03/01/2024 | Press release | Distributed by Public on 03/01/2024 11:02
One of the first steps in a rape investigation[1] is the responding officer's written report. What the officer includes and how those conclusions are worded can have an impact on the case.
In a study sponsored by the National Institute of Justice (NIJ) that used cross-disciplinary research, data scientists applied machine learning techniques to nearly two decades' worth of police reports on rape cases.
The data scientists used advanced computational power to support social scientists in a study of how evidence of officer sentiment - meaning opinions and subjectivity - toward victims' credibility may affect key procedural decisions down the line, such as whether to prosecute a rape case.
The study -conducted by a team of scholars from Case Western University, Cleveland State University, and Texas A&M University -aimed to identify linguistic "signaling" of officers' views or biases found in their narratives of rape reports.
The research team evaluated narratives in more than 5,600 police reports of rape in one large urban jurisdiction from 1993-2011. Using sentiment analysis, a form of natural language processing, to screen for words or phrases that contain hidden emotions - such as dissatisfaction, happiness, or doubt - researchers detected and interpreted evidence of officer emotion or bias found in the narratives. (See "Natural Language Processing: AI Dives into Human Narratives" and "Leveraging the Nuance of Qualitative Analysis on a Larger Scale.")
The study demonstrates the power of algorithm-based technology to help social and behavioral sciences address pressing social issues. Cross-disciplinary research, like this joint effort of data scientists and social scientists, is a key priority of NIJ Director Nancy La Vigne.
The research yielded important new insights on the relationship between police incident reports and case outcomes. In considering these findings, it is important to note that, overall, the reports did not contain high levels of sentiment. Findings from the study include:
The researchers also noted that, overall, reports did not change much in terms of sentiment levels or report length over the two-decade study period.

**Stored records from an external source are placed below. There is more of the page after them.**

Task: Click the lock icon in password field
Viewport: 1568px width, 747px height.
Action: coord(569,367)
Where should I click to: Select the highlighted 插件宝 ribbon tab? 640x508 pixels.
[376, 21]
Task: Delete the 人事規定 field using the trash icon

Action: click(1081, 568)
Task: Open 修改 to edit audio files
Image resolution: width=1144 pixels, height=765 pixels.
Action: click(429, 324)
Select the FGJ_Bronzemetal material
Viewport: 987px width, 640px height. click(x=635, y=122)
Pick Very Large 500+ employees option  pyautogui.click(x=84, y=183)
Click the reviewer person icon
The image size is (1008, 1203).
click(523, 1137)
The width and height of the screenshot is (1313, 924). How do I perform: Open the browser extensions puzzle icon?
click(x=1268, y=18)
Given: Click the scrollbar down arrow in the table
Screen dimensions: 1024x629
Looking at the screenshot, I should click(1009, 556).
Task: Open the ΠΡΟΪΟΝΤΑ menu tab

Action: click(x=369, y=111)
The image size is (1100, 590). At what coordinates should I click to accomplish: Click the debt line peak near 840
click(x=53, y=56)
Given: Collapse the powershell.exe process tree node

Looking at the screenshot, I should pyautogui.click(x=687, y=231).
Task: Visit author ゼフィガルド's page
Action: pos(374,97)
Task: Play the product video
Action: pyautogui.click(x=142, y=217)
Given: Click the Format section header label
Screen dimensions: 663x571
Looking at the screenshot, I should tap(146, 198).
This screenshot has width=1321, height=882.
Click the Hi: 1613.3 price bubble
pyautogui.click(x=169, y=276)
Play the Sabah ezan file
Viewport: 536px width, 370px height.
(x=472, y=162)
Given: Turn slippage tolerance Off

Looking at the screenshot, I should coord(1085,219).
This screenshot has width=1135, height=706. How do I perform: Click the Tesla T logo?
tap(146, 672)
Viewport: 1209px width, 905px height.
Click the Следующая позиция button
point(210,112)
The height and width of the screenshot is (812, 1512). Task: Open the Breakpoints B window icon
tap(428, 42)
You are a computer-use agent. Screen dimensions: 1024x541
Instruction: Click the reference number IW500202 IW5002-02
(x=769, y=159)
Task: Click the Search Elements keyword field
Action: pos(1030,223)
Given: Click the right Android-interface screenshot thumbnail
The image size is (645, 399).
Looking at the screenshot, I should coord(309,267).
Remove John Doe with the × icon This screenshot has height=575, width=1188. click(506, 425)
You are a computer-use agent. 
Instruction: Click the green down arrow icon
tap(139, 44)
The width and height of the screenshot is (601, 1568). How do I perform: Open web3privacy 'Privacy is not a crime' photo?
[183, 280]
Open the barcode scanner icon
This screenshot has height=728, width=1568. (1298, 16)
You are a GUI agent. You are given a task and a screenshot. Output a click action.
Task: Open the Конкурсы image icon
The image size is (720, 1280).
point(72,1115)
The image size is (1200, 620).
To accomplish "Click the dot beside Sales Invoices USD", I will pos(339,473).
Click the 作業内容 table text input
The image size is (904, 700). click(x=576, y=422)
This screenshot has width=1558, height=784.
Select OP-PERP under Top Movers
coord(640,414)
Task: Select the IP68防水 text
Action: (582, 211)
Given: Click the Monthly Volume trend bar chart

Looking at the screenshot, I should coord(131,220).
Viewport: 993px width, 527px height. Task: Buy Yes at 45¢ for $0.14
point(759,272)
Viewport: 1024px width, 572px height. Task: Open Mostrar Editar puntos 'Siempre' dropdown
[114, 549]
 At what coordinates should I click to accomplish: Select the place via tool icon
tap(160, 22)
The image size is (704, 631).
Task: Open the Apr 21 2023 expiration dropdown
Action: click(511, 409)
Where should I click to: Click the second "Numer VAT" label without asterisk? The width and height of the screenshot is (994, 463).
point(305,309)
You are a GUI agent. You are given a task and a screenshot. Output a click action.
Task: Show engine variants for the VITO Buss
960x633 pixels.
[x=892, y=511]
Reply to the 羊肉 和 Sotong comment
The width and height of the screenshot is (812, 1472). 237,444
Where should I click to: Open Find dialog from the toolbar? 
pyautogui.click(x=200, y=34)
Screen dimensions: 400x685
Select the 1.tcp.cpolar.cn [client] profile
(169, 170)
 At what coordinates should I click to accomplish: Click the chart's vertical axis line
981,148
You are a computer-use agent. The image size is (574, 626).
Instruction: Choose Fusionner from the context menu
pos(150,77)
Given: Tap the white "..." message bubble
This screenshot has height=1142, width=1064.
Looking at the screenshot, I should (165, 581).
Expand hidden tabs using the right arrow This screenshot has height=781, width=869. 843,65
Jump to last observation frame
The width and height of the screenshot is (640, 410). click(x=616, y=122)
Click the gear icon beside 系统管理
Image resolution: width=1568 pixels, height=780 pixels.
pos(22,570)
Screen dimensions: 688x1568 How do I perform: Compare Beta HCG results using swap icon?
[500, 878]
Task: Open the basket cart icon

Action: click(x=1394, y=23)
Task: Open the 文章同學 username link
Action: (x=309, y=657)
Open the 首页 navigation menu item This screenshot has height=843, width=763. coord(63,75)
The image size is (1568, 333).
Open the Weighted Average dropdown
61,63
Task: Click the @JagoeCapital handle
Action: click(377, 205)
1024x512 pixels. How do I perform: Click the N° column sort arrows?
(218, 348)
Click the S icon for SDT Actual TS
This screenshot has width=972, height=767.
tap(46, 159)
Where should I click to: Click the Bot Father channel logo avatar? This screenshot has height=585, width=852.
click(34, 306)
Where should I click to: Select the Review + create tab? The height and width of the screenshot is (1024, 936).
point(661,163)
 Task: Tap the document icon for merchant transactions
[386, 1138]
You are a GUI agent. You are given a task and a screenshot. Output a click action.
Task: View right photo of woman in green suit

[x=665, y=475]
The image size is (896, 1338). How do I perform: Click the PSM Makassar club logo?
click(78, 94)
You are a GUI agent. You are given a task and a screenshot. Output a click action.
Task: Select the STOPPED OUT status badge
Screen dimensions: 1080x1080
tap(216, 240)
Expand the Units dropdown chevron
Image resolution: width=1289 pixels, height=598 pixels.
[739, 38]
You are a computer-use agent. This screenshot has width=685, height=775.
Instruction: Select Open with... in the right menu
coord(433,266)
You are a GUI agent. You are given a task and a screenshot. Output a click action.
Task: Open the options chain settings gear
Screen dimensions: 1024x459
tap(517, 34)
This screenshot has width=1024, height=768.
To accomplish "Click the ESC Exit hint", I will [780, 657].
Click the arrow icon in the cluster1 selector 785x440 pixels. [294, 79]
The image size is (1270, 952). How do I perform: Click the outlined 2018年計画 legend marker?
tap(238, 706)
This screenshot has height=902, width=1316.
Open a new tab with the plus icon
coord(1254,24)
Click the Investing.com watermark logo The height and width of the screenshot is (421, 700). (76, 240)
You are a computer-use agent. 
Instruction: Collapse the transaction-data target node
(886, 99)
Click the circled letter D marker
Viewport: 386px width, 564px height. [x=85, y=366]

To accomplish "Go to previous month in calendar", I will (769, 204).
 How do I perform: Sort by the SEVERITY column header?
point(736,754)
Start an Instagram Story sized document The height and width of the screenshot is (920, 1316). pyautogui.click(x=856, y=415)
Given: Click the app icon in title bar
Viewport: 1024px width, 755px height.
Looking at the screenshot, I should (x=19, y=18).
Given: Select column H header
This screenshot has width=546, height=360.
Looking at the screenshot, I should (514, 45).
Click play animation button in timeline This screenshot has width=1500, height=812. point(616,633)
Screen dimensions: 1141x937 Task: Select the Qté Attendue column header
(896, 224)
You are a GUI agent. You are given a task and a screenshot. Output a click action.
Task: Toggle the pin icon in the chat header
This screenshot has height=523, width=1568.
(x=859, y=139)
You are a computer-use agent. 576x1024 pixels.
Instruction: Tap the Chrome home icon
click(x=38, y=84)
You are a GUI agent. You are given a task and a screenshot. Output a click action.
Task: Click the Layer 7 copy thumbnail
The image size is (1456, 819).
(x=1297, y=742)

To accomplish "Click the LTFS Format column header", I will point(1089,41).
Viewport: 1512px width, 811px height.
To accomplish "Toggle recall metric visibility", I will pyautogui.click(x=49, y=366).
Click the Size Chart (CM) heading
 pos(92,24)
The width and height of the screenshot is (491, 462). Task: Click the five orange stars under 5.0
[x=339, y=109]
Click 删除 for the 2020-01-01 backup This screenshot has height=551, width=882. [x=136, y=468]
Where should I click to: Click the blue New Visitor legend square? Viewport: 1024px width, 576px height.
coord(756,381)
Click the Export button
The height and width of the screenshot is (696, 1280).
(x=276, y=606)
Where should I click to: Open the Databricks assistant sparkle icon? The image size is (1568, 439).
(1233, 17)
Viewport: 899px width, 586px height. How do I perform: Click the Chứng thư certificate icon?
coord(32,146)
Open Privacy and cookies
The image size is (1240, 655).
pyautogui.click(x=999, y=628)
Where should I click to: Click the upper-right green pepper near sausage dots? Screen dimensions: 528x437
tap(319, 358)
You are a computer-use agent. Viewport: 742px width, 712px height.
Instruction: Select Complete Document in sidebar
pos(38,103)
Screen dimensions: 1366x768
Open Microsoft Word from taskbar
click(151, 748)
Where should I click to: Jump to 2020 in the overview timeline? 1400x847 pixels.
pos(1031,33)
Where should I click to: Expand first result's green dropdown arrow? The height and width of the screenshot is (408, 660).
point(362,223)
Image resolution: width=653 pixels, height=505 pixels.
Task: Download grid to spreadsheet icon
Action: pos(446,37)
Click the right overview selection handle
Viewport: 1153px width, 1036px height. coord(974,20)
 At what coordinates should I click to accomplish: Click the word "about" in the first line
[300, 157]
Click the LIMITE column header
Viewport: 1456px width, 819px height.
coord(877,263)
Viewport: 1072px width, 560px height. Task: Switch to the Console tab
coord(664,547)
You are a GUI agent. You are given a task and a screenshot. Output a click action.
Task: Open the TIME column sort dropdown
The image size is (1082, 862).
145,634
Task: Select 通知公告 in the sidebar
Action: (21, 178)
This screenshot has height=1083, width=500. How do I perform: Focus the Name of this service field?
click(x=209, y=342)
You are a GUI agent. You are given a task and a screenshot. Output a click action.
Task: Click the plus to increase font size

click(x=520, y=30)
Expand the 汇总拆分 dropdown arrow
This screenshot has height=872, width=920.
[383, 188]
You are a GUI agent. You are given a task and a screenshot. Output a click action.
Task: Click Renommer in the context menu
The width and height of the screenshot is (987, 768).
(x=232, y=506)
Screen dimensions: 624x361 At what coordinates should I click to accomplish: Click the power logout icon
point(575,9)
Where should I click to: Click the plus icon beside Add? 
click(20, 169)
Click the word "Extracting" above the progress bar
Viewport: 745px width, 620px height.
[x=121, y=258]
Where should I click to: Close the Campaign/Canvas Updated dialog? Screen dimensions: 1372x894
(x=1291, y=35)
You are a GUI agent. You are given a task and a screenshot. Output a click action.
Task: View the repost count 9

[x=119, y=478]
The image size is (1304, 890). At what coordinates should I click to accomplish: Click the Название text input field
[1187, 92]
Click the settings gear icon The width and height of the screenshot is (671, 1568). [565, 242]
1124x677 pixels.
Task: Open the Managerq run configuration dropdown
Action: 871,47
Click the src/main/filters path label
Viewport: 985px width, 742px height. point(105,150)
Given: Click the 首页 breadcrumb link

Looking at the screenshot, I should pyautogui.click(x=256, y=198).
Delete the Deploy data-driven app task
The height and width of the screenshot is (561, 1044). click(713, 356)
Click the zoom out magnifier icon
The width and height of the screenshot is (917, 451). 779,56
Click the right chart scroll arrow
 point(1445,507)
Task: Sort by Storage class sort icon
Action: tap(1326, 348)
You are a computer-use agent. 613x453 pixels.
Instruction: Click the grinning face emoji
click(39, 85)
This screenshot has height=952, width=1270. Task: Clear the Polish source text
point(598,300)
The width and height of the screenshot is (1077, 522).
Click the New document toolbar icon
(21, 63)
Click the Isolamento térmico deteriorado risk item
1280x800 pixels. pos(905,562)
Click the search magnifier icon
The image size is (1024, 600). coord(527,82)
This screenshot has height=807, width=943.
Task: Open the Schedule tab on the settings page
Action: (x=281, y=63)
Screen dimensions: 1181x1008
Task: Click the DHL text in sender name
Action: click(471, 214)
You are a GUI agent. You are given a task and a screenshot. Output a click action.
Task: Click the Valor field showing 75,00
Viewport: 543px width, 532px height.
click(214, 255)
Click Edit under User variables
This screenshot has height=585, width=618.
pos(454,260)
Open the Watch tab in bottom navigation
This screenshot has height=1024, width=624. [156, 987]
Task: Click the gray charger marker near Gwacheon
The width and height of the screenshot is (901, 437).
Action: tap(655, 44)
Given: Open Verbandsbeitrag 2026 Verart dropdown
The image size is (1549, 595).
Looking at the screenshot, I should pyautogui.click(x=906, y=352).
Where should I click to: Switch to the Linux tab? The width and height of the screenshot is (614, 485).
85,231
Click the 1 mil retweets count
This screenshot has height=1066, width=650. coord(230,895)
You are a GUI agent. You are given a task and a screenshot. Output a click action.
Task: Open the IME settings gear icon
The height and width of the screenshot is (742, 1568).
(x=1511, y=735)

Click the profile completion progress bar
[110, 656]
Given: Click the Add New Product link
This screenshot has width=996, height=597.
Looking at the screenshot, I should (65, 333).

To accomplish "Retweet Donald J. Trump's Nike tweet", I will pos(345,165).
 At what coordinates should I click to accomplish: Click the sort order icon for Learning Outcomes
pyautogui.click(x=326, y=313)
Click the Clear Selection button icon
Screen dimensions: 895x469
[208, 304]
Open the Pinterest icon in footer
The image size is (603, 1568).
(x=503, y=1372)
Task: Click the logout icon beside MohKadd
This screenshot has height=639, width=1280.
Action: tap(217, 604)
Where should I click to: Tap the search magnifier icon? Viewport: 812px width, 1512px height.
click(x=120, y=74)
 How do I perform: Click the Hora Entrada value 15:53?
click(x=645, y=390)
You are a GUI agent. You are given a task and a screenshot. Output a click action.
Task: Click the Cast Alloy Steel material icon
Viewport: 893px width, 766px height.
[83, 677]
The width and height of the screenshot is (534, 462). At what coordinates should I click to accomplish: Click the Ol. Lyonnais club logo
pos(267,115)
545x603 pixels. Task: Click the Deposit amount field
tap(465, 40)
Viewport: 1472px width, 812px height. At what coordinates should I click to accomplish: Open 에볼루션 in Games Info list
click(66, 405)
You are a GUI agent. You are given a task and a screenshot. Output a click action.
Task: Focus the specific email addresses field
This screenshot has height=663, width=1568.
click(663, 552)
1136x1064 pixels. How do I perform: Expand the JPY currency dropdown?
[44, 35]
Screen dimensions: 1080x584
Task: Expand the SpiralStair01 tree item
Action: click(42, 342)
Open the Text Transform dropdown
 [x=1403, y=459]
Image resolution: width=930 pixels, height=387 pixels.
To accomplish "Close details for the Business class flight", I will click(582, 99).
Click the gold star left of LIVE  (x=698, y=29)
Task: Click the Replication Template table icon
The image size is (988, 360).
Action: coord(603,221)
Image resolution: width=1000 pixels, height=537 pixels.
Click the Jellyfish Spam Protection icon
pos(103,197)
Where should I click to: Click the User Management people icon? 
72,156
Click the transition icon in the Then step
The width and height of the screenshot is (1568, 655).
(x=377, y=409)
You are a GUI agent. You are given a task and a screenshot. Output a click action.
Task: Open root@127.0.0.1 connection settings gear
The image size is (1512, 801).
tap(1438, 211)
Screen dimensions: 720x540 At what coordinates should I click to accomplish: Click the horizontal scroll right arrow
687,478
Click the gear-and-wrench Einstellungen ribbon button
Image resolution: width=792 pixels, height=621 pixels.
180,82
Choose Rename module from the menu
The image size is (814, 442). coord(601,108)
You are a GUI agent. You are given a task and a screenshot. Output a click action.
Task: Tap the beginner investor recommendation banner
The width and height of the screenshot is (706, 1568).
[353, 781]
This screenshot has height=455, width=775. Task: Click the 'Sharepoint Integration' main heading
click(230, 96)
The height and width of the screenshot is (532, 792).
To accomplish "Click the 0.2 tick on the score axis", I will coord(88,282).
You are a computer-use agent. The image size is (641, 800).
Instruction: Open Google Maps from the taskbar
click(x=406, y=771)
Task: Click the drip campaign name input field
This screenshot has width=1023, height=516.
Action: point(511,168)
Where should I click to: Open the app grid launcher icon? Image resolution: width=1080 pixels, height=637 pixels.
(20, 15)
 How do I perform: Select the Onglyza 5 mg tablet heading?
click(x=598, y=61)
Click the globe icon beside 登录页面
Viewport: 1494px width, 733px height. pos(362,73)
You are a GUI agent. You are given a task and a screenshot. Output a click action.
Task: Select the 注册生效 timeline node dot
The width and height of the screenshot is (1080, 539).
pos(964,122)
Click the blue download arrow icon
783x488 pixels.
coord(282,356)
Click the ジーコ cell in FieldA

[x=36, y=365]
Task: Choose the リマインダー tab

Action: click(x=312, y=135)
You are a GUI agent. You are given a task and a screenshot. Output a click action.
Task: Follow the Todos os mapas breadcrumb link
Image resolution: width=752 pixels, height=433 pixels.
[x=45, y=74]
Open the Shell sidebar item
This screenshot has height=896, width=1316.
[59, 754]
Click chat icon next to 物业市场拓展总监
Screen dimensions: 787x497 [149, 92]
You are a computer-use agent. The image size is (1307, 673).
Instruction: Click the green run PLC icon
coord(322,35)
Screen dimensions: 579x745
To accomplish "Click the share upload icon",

The researchers identified several important implications of the collaborative study for best practices, including that:
Researchers highlighted some examples of factually unsupported "signaling" statements from officer incident reports, including:
The researchers observed, with respect to these statements from different police incident reports:
The report writer does not provide detail as to why there were no bruises and disheveled clothes, why a victim's prior sexual history or being a "known prostitute" [is] mentioned or relevant. . . However, without that important next statement qualifying why the factual statement is pertinent to the investigation, a human likely reads this as signaling - disbelieving the victim's statements and/or blaming a victim for what happened to them.
This cross-disciplinary research broke new ground through machine learning analysis that gained insights into the significance of police incident report language in rape investigations. The study identified how certain words could signal officer attitudes regarding victim credibility and possibly foreshadow assault case outcomes.
Importantly, the NIJ-supported research enabled researchers to leverage the nuances of qualitative (or narrative-based) data on a scale previously seen only in quantitative (or numbers-driven) studies.
The research described in this article was funded by NIJ award 2018-VA-CX-0002, awarded to Case Western Reserve University. This article is based on the grantee report "Using Sentiment Analysis and Topic Modeling in Assessing the Impact of Police Signaling on Investigative and Prosecutorial Outcomes in Sexual Assault Reports," by Rachel Lovell, Joanna Klingenstein, Jiaxin Du, Laura Overman, Danielle Sabo, Danielle Flannery, and Xinyue Ye.
Machine learning is an artificial intelligence (AI) application that mimics the human brain's ability to learn from experience. From the criminal justice perspective, a critical function of machine learning is pattern recognition. Self-learning algorithms use datasets to understand how to identify people from images, complete intricate computational and robotics tasks, detect medical conditions from complex scans, and understand online purchasing habits.
Natural language processing is a branch of machine learning designed to enable computers to process language the way that humans do. Although computers have surpassed humans in data-driven calculations, it was believed that computers could not master qualitative tasks such as analyzing or creating narratives. Recent developments in AI, however, establish that machines can perform qualitative tasks.
Quantitative research collects and analyzes numerical data to measure variables. Qualitative research collects non-numerical data to gain insights on a subject. It generally measures views and attributes rather than hard numbers. Qualitative research adds a human voice and narrative to research, creating a human context for research findings.
Natural language processing enabled the investigators to, in the words of their report, "leverage the nuance of qualitative research on a scale previously seen only in quantitative assessments."
Media coverage of, public interest in, and concern over the exceptional power and ability of AI products that perform human cognitive tasks, such as producing academic essays that mimic human composition, underscore how much and how quickly the power of natural language processing has evolved.